═════ Excerpted passage
Bosco Sodi | Curved Surfaces
Past exhibition
Overview
Curved Surfaces is the title of the second solo show by Mexican artist Bosco Sodi in Brazil. This exhibition, being held in Luciana Brito Galeria’s annex, features a set of works that deal with the relationship between art and sustainability, while also approaching the Japanese concept of wabi-sabi, which finds beauty in imperfection. One of the most important currently active visual artists from Latin America, Bosco Sodi investigates the potential of materials from natural origins coupled with traditional Latin American values and concepts. The show opens on April 2 and runs until May 14.
In Brazil for the first time, one of Bosco Sodi’s most emblematic series, Perfect Bodies, features spheres produced from blocks of clay extracted from the soil of Oaxaca (Mexico), the city where he maintains his studio, Casa Wabi. “These “perfectly imperfect” sculptures are molded by the artist’s hands to then undergo a natural process of maturation by being dried in both shade and sunlight as well as fired in a rustic kiln created by the artist himself. This procedure, which involves the four elements of nature – water, earth, fire and air – confers unique aspects to each of the pieces, which bear the “scars” and chromatic nuances proper to the process. Thus, the works are not only imprinted with the artist’s gestures but also with the layers of time, in a collaborative process between the artist, the material and nature.
══════════
═════ Given information
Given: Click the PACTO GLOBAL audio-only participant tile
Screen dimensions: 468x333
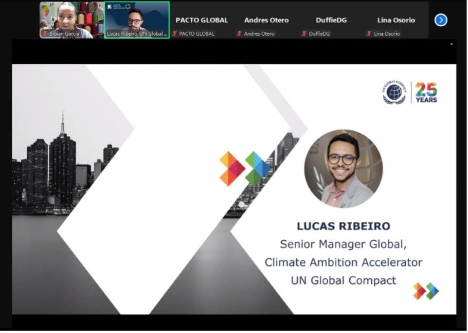Looking at the screenshot, I should 202,20.
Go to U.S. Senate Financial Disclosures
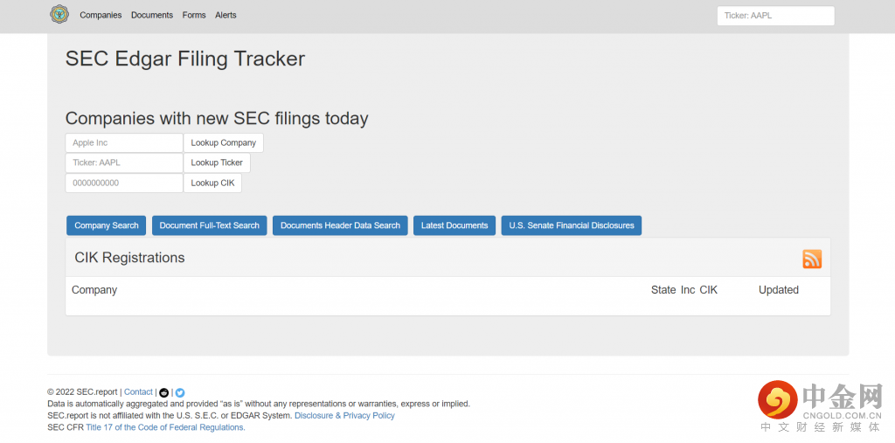 coord(572,225)
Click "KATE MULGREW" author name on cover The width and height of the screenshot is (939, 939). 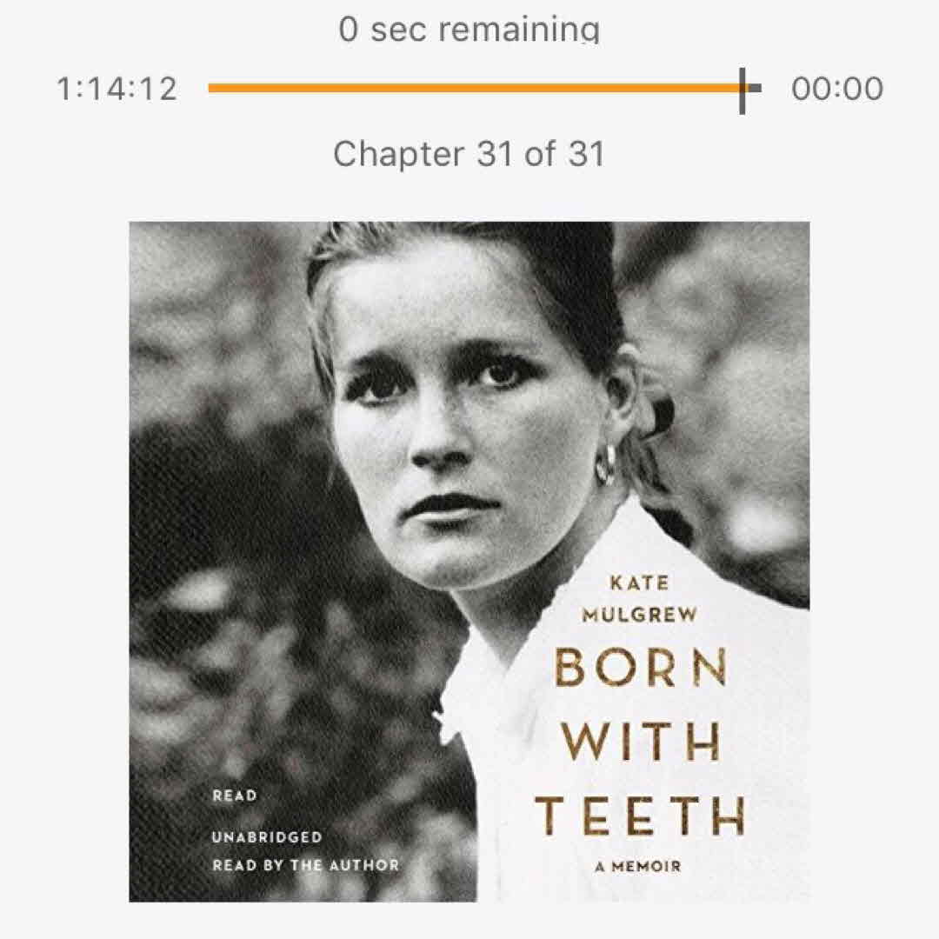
══════════
Work task 1
According to the Curved Surfaces page, on what dates does the show open and close?
Work task 2
From the Curved Surfaces page, reproduce word for word the part that opens with the words containing "Bosco Sodi |" and closes with "until May 14.".
Work task 3
Carry on the Curved Surfaces page, starting after its last sentence.

Exercise response 1
It opens on April 2 and runs until May 14.

Exercise response 2
Bosco Sodi | Curved Surfaces
Past exhibition
Overview
Curved Surfaces is the title of the second solo show by Mexican artist Bosco Sodi in Brazil. This exhibition, being held in Luciana Brito Galeria’s annex, features a set of works that deal with the relationship between art and sustainability, while also approaching the Japanese concept of wabi-sabi, which finds beauty in imperfection. One of the most important currently active visual artists from Latin America, Bosco Sodi investigates the potential of materials from natural origins coupled with traditional Latin American values and concepts. The show opens on April 2 and runs until May 14.

Exercise response 3
Bosco Sodi’s artistic investigation is guided by an understanding of the relationship between the material and the metaphysical, and of the transformative power of creation and gestures through what is natural. And this same understanding underlies the activities of Casa Wabi. Designed by renowned Japanese architect Tadao Ando, Casa Wabi combines the precision of Japanese culture with the natural beauty of Puerto Escondido, in Oaxaca’s coastal region. The space currently houses the Casa Wabi Foundation, a nonprofit artistic center, a worldwide benchmark that also offers artist residencies and acts as an important social agent for the local community.
Casa Wabi served as a refuge for the artist and his family during the most critical moment of the pandemic. During that period, the artist produced two series of works called Sun Paintings and Moon Sack Paintings. They were both made using the materials that were at hand at that time, the canvas being replaced by the rough surface of burlap bags used for storing chilis, a traditional product in Mexican culinary. For the works of the sun series, Bosco Sodi painted circles in different positions in the colors yellow, orange and red, while the moon paintings involve dark circles. The works, which still bear the fragrance of chilis, were inspired by the landscape surrounding Casa Wabi.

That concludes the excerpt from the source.